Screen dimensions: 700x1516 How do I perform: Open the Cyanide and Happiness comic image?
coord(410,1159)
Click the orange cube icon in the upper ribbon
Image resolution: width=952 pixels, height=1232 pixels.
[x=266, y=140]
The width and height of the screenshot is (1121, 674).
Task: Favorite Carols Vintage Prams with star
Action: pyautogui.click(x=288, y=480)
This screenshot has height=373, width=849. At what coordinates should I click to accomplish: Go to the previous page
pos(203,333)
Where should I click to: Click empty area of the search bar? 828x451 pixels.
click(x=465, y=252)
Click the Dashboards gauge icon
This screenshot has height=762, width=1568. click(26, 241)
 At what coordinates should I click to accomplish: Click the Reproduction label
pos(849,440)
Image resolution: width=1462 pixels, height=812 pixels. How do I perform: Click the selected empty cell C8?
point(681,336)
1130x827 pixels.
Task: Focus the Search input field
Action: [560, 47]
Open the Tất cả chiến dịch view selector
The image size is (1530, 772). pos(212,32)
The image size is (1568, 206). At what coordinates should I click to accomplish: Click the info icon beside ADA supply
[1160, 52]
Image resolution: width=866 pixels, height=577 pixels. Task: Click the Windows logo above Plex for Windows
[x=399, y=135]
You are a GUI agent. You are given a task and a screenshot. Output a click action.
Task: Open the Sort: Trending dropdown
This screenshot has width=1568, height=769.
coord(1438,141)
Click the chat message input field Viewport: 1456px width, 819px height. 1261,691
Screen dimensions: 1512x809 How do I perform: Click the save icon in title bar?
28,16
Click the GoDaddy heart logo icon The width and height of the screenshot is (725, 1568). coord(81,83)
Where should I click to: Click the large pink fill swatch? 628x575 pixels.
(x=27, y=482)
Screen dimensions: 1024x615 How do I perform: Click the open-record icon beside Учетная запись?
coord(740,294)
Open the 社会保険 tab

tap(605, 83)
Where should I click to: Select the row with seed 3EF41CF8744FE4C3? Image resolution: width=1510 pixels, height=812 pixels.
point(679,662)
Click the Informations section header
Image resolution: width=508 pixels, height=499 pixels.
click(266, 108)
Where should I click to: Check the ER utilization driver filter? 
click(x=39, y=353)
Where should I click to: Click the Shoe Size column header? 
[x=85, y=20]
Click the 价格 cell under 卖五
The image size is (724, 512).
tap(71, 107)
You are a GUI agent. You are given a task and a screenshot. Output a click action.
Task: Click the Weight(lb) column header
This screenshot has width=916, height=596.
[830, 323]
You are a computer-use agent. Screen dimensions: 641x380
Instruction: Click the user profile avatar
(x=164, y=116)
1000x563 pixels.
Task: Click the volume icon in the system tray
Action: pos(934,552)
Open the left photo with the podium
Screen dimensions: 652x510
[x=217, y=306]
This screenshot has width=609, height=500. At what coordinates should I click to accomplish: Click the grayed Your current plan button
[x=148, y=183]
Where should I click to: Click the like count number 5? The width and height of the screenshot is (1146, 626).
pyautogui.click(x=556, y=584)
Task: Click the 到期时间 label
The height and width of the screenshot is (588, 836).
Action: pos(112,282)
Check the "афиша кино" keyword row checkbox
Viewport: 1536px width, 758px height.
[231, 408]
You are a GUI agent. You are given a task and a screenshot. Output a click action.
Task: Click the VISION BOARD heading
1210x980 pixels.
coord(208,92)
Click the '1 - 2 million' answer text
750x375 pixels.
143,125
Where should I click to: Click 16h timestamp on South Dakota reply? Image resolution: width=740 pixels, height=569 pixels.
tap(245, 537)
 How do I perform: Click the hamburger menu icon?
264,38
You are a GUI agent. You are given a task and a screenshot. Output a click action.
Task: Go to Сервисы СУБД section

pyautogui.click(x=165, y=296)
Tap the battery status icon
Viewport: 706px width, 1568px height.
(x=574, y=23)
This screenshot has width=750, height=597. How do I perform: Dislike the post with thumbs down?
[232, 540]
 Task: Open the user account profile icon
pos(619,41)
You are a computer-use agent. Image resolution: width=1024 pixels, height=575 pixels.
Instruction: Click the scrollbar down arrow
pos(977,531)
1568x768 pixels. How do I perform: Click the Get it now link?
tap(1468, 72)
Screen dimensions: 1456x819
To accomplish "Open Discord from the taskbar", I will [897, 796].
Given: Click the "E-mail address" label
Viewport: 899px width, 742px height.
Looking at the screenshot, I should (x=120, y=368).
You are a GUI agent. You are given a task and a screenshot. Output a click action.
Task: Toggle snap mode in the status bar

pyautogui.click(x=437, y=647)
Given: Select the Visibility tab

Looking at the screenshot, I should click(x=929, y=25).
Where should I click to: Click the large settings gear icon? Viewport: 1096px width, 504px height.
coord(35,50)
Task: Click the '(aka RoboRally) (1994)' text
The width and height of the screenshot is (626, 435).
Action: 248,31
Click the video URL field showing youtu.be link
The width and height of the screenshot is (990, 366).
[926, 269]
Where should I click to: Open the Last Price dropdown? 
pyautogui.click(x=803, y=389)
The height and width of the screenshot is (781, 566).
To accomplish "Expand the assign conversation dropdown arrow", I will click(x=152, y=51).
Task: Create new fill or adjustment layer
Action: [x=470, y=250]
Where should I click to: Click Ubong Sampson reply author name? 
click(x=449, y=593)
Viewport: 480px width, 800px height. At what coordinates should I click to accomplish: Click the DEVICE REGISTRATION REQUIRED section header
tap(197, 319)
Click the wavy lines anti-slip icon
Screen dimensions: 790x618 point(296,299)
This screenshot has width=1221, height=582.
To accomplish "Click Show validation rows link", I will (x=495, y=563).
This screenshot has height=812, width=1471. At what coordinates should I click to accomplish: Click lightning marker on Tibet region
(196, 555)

■ **PROBLEM**:
Copy out the listing word for word, beginning with the line that contains "Viewport: 480px width, 800px" and running through the last line of the listing.

■ **RESPONSE TO THE TASK**:
Viewport: 480px width, 800px height. At what coordinates should I click to accomplish: Click the DEVICE REGISTRATION REQUIRED section header
tap(197, 319)
Click the wavy lines anti-slip icon
Screen dimensions: 790x618 point(296,299)
This screenshot has width=1221, height=582.
To accomplish "Click Show validation rows link", I will (x=495, y=563).
This screenshot has height=812, width=1471. At what coordinates should I click to accomplish: Click lightning marker on Tibet region
(196, 555)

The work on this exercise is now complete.